Commercial Real Estate development by all accounts is a simple business concept (over simplified below):
1) Find a Location;
2) Design a Building;
3) Secure Financing;
4) Build Building;
5) Lease to Tenants;
6) Collect Rent; and
7) Pay Mortgage.
The most simple of plans often seem the most difficult to execute. While most of the above seem straightforward and within the control of the Sponsor to go out and achieve with a good business plan, hard work, and determination, unless you are a modern day Rockefeller, there is one particularly significant step that often suffers at the whim of factors outside the Sponsor’s control.
“If you would know the value of money, go and try to borrow some .“ ̶ Benjamin Franklin
Most Sponsors have a pretty good handle on what their industry is doing and how money is priced for deals like theirs. It is just human nature to think that “Your Deal” is a “Great Deal” and therefore should be priced at the best economic structure one might hear from your circle of industry professionals. Sound familiar?
It is true that because commercial real estate is so efficient and competitive, many deals seem to require the highest leverage, the lowest rate, the longest amortization in order to provide enough cash flow for decent equity returns. Those are tough deals, and not for the faint at heart! Those high-risk deals require a very well-heeled Sponsor, who has an excellent track record of execution. These deals often best lend themselves to a Sponsor with deep pockets, who will invest his money and de-leverage the transaction in order to realize a more sustainable return. A good example is the REITs who brought so much price compression into the commercial real estate markets over the last 15 years.

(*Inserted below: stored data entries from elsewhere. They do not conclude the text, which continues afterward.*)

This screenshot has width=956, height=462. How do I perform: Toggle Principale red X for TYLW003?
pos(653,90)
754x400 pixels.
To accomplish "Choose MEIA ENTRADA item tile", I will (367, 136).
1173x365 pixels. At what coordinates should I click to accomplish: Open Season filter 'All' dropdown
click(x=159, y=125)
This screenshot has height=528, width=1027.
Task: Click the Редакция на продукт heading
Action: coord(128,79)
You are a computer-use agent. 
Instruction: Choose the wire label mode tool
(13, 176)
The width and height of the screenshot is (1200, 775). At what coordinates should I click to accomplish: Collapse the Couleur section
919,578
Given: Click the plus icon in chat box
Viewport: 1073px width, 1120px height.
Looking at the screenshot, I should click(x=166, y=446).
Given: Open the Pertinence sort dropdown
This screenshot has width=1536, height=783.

While money might seem like a commodity to many Sponsors who are searching for it, those, who have the money, do not view Sponsors as Commodities. Each Sponsor is unique with his set of risks that when combined with the risks of a real estate deal create a global picture for the financing source to consider. It is the global view of the sponsor that capital providers contemplate when they make a decision to provide financing or more commonly when they price and structure their money. The factors are too numerous to consider in a mere essay/blog, but some include existing relationships, industry experience, past performance, tenant information, market conditions, specific capital market conditions, and the financial / balance sheet concerns every lender highly stresses.
Adequately describing the Sponsors global economic picture for capital providers to see is part of what a good real estate finance intermediary brings to the table. Exactly how the financier presents the sponsor’s story is often the “Jump Ball” on whether a deal proceeds or not. Knowing the business behind the company of a Client/Borrower is crucial for the financier’s ability to execute CRE transactions. The last thing you ever want is to make a Borrower look like a commodity.